La conscription: la question qui a déchiré le Canada

Au début de la Première Guerre mondiale, en aout 1914, des milliers de Canadiens, jeunes ou vieux, sont allés à l’entrainement au Camp Valcartier. Les volontaires étaient alors nombreux, et le Canada était prêt à montrer à la Grande-Bretagne, et au monde, qu’il représentait une force à ne pas sous-estimer. Le premier ministre, sir Robert Borden, avait promis au Canada qu’il n’y aurait pas de conscription.

En 1916, le nombre de personnes qui se portaient volontaires pour le Corps canadien diminuait de plus en plus. Ceux qui restaient n’avaient guère de loyauté envers la Grande-Bretagne, et ils voyaient la guerre comme étant une guerre de la Grande-Bretagne, pas du Canada (beaucoup parmi ceux qui s’étaient engagés au début étaient sujets britanniques résidant au Canada). Beaucoup de gens pensaient que partir pour la guerre revenait à un suicide, et vu l’abondance d’emplois au Canada, nul n’était besoin de quitter le pays.

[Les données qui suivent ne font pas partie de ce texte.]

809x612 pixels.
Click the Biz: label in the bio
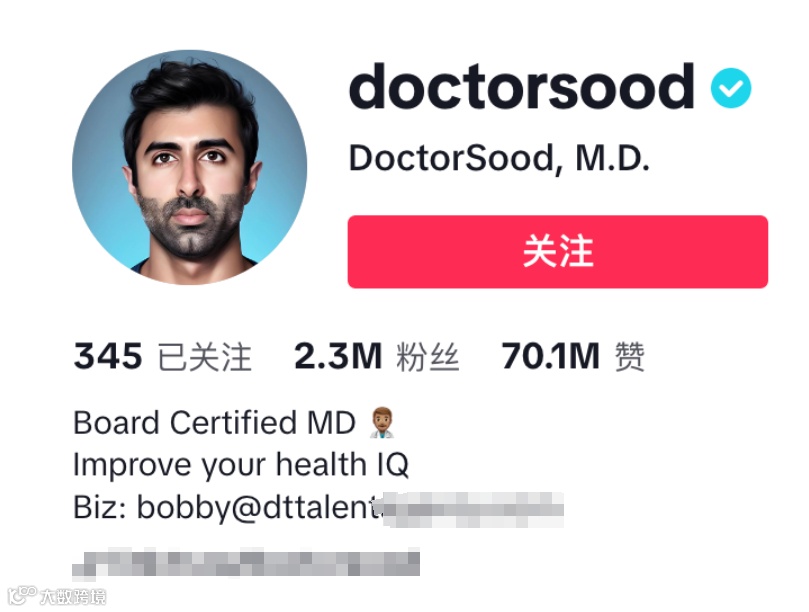[x=100, y=507]
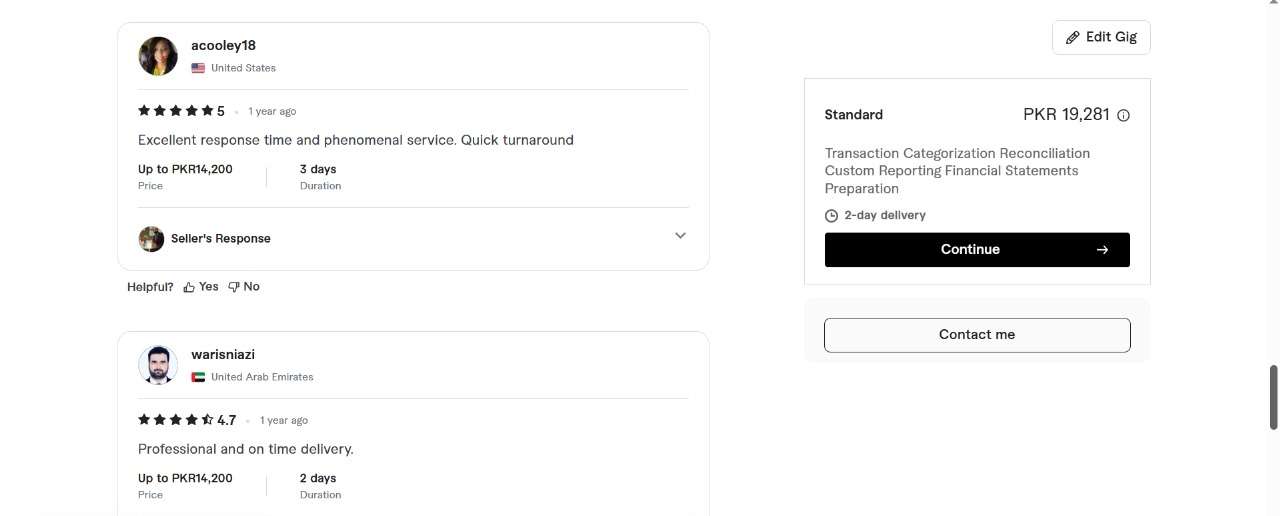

Quand Borden est allé en Europe au printemps de 1917, il a appris ce que la prise de la crête de Vimy avait vraiment couté au Corps canadien. À son retour, il a estimé qu’il était de son devoir, et de celui du Canada, de renforcer les troupes au front. Il a donc jugé que le service obligatoire était nécessaire.

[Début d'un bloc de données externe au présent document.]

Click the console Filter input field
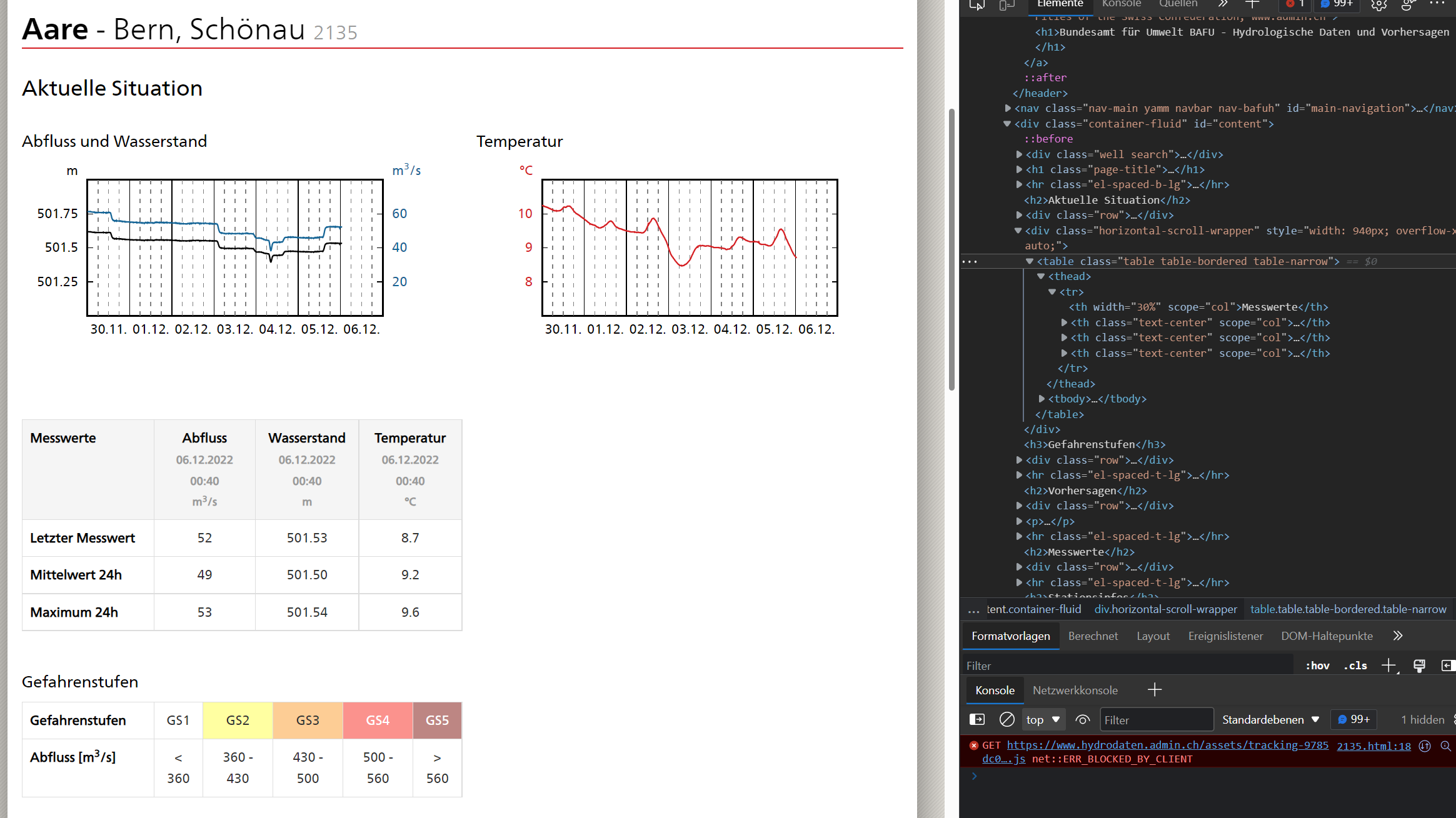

À la Chambre des communes, en mai, Borden a parlé de la gravité de la situation en Europe. Le projet de loi sur le service militaire de 1917 a rapidement suivi, et le 29 aout, la conscription devenait loi. Laurier et son parti libéral ont été prompts à s’y opposer. En juin, Borden avait offert une coalition politique à Laurier. Ce dernier a refusé parce qu’il estimait qu’il perdrait l’appui du Canada français s’il acceptait.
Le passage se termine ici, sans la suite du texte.